→ **Exercise objective**: Find the lines below that contain the string "accomplish", count them, and give only the number.

→ **Information provided**:

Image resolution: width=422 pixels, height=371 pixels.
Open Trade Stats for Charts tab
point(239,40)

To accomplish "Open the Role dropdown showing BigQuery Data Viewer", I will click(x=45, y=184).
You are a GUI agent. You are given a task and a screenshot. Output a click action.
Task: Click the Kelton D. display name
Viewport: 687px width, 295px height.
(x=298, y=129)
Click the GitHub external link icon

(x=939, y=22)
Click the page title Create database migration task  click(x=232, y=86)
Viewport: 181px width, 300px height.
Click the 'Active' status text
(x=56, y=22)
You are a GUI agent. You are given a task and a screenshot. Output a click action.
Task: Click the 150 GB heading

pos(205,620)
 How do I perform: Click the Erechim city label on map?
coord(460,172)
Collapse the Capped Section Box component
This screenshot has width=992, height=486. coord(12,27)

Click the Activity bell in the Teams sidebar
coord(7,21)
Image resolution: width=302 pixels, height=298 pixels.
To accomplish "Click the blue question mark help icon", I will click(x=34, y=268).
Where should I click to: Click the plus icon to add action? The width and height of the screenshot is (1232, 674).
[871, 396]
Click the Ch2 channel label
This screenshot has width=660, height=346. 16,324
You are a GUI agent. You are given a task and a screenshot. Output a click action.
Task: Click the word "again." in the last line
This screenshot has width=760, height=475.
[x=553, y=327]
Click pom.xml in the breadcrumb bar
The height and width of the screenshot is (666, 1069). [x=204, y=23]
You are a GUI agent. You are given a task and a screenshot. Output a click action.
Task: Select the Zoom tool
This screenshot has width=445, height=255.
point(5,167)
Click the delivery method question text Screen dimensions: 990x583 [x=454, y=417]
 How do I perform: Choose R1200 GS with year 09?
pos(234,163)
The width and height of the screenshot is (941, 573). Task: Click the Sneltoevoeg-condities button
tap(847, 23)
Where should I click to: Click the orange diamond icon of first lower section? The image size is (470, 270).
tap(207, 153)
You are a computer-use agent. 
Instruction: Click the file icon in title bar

→ **Task output**: 2